Non c'è da stupirsi se l'euro ieri era ancora più debole sul dollaro. Pensieri e parole in libertà, dunque. Come capitò la settimana scorsa, all'Ecofin in Polonia. Geithner avrebbe fatto meglio a starsene zitto. Non l'ha fatto né allora né ieri, e dunque da quel politico consumato che è avrà le sue ragioni. Visto che non si è coordinato con gli europei, non restano che le naturali spiegazioni di politica interna, dominanti su tutto nel torrido clima elettorale americano: distogliere l'attenzione dai problemi domestici è una strategia collaudata alla Casa Bianca. Peccato che poi si sia legati tutti allo stesso carro: se la Borsa a Milano ha perso il 4,52%, a New York non è andata molto meglio con perdite sopra il 3%.

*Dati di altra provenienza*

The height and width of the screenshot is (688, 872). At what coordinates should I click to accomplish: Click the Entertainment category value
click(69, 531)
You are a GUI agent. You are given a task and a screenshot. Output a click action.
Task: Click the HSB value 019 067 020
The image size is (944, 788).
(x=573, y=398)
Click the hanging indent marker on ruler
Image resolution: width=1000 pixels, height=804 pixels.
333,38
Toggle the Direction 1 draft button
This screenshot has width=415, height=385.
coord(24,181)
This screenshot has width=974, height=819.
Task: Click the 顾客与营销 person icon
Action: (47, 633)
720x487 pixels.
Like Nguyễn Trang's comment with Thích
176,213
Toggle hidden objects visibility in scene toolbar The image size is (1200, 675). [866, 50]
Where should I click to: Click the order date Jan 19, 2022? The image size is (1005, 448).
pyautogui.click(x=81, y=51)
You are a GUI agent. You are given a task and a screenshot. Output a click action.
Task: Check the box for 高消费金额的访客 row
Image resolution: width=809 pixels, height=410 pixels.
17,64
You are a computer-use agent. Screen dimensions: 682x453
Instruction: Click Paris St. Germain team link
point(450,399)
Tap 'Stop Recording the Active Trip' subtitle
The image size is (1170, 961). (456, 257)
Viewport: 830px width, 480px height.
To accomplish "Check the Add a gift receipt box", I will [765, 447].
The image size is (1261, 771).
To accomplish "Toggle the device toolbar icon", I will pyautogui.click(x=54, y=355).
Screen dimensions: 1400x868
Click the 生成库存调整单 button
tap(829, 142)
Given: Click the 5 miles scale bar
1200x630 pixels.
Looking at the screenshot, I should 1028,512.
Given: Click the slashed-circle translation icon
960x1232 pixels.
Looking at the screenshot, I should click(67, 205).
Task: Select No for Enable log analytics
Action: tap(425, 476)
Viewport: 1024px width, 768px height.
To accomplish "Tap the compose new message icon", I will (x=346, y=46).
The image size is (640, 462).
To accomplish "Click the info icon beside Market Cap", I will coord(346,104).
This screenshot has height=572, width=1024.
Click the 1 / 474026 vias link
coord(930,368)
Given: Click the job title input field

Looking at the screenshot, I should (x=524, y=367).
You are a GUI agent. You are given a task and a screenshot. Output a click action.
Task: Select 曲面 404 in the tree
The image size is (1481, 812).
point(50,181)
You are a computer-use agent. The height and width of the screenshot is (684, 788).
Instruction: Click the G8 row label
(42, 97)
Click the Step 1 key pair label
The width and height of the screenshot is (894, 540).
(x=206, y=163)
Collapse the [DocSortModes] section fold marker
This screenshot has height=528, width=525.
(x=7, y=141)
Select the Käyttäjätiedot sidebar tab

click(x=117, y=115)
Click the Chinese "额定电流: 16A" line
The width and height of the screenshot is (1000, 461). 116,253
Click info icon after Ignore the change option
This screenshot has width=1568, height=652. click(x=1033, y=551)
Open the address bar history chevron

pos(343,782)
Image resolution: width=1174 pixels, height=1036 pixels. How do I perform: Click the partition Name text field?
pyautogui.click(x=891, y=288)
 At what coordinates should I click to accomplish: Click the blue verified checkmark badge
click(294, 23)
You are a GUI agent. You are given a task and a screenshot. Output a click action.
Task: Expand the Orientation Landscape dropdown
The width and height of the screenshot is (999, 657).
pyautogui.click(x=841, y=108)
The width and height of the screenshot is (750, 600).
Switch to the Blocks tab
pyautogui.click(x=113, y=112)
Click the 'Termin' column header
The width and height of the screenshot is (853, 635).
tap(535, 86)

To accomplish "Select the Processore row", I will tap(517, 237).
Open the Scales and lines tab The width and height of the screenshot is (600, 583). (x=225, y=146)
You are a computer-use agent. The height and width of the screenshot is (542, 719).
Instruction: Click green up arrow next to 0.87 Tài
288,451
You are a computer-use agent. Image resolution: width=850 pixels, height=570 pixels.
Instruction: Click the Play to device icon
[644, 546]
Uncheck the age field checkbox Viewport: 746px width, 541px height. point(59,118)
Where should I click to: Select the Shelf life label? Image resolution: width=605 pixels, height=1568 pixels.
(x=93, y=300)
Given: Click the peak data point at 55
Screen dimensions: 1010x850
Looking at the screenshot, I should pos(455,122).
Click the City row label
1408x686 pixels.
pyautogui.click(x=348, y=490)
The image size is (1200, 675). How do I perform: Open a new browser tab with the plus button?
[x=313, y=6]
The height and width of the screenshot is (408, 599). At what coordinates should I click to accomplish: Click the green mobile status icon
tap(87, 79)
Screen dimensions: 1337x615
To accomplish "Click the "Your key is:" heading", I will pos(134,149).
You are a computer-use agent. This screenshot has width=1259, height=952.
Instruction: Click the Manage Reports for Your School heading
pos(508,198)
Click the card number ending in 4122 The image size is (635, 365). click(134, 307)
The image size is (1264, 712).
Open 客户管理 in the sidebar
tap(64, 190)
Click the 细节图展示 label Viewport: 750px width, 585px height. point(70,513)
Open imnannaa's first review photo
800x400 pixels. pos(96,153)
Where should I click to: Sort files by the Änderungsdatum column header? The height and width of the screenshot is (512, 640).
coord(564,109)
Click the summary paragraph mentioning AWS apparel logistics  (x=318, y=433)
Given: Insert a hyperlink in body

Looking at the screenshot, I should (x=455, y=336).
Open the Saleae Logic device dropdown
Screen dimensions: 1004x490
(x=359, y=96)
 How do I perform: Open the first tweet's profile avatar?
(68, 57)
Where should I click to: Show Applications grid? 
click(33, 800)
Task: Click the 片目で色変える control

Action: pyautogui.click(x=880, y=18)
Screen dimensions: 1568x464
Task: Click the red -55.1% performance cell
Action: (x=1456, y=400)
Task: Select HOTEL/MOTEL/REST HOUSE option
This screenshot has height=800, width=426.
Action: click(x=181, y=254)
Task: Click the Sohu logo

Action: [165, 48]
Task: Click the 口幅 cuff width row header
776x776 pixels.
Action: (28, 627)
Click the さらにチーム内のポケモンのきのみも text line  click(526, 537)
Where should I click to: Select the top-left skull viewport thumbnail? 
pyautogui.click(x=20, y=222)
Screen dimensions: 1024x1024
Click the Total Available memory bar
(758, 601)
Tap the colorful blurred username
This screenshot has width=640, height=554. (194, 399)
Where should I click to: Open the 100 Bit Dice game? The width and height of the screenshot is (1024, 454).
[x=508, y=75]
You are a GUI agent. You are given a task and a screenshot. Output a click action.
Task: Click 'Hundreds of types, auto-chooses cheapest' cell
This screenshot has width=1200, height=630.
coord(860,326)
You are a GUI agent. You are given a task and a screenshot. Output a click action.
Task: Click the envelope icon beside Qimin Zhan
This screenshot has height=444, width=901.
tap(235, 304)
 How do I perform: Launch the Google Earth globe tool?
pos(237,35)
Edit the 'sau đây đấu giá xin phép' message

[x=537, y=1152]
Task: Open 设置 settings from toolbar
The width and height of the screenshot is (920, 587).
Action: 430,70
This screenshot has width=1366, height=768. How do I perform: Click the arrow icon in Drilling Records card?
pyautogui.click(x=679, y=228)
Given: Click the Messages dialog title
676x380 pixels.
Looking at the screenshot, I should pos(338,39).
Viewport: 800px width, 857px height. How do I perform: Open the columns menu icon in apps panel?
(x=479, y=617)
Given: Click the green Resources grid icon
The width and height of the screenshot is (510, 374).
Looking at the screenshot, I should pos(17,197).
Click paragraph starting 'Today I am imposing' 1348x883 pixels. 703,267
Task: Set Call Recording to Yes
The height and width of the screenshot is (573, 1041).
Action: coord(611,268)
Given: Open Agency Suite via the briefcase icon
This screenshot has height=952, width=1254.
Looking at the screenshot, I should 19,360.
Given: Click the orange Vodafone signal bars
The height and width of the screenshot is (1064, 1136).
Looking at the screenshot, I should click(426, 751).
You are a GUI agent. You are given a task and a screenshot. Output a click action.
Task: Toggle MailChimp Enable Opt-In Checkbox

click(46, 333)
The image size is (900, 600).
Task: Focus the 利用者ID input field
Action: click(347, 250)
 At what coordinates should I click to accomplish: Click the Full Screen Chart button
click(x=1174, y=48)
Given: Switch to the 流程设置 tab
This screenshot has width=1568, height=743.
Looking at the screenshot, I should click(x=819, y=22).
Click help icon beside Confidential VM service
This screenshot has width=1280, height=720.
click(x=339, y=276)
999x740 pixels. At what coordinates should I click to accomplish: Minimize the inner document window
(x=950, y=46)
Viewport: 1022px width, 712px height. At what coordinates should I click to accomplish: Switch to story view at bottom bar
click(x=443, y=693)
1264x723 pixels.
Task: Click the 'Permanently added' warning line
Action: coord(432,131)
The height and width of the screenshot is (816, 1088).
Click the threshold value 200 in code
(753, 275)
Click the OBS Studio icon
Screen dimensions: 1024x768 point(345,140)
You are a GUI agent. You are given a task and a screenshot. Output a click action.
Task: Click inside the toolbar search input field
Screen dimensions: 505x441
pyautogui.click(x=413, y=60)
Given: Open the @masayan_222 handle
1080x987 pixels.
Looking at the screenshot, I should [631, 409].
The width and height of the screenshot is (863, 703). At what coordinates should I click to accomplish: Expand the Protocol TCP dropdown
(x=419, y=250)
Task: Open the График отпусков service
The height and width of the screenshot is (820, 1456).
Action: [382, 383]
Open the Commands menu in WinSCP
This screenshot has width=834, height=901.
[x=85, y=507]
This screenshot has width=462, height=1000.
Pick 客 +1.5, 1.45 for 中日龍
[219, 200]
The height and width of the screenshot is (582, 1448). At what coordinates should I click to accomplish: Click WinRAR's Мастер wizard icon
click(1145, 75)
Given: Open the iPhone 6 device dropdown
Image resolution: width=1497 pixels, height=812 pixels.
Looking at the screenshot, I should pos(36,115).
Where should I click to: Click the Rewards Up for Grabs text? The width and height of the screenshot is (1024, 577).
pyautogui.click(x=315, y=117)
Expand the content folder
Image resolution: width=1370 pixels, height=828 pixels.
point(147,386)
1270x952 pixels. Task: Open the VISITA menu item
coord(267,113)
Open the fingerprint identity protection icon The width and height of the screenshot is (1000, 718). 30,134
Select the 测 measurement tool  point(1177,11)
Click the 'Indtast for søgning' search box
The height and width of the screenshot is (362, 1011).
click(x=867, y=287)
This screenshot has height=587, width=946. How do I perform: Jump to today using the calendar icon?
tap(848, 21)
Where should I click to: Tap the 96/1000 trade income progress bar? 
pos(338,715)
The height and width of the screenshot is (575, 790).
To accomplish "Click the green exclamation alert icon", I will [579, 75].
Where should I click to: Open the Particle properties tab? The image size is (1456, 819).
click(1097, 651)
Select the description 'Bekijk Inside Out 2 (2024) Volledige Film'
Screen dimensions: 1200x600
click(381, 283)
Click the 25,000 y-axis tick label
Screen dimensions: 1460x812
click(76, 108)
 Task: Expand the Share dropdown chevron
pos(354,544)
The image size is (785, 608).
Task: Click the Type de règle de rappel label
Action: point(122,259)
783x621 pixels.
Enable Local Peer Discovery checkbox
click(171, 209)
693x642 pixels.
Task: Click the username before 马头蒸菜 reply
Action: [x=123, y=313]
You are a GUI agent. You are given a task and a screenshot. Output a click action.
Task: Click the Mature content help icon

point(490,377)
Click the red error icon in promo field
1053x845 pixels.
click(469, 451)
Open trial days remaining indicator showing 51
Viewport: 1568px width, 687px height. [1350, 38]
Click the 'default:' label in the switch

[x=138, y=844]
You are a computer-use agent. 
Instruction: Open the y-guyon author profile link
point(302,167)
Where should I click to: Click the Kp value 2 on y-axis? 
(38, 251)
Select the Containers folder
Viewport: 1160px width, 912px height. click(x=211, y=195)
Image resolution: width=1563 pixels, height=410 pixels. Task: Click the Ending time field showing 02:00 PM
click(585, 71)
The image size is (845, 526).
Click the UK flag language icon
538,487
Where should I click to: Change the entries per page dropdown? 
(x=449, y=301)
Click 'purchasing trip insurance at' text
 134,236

Non che le posizioni di Geithner siano sbagliate ma conosciamo la situazione: vorremmo che questa crisi anche di identità, diventi l'occasione per fare quel passo in avanti verso una Ue molto più solida sul piano fiscale. Speriamo che avvenga, perché sarebbe la premessa (non l'unica) per la maturazione di un vero robusto veicolo finanziario europeo, un Efsf potenziato, insomma una sorta di Tarp per titoli tossici. Lo abbiamo scritto e lo auspichiamo ogni volta possibile, elencando i rischi alternativi. Ma fa differenza se a pronosticare il fallimento dell'euro è un giornalista, un banchiere, un economista oppure il segretario al Tesoro americano. Si immagina subito che sappia qualcosa che non sappiamo. Si scatenano dietrologie prive di senso, ad esempio che l'America vuole l'affossamento dell'euro per tornare al re dollaro. Soprattutto si scatenano i mercati.

Abbiamo visto che cosa è successo in reazione alle parole dalla Fed sulla debolezza dell'economia americana. Sapevamo già che l'economia è debole. Ce lo dicono ogni giorno i singoli dati congiunturali. Ma se è Ben Bernanke a giustificare il (modesto) “Twist” dell'altro giorno con «la debolezza dell'economia e i rischi possibili di peggioramenti congiunturali a causa delle fragilità sul fronte finanziario internazionale» allora di nuovo si reagisce male. Gli operatori sanno che le autorità finanziarie internazionali per mestiere non urlano «al fuoco» in una sala zeppa di gente. E dunque il messaggio di Bernanke ha colpito, anche se lo conoscevamo già. I trader sanno anche che le autorità finanziarie debbono coordinarsi fra loro, scegliere un programma di azione per poi procedere in modo concertato.

È l'abc del multilateralismo. Invitare Geithner in Polonia senza quel progetto è stato un errore. Punto e basta. Quando poi Geithner continua a soffiare sul fuoco è normale avere una percezione amplificata del coordinamento allo sbando e di pericoli imminenti. Speriamo che la G-7 finanziario non si ricominci da capo, anche se non pare che ci sia, purtroppo, molto di nuovo da dire.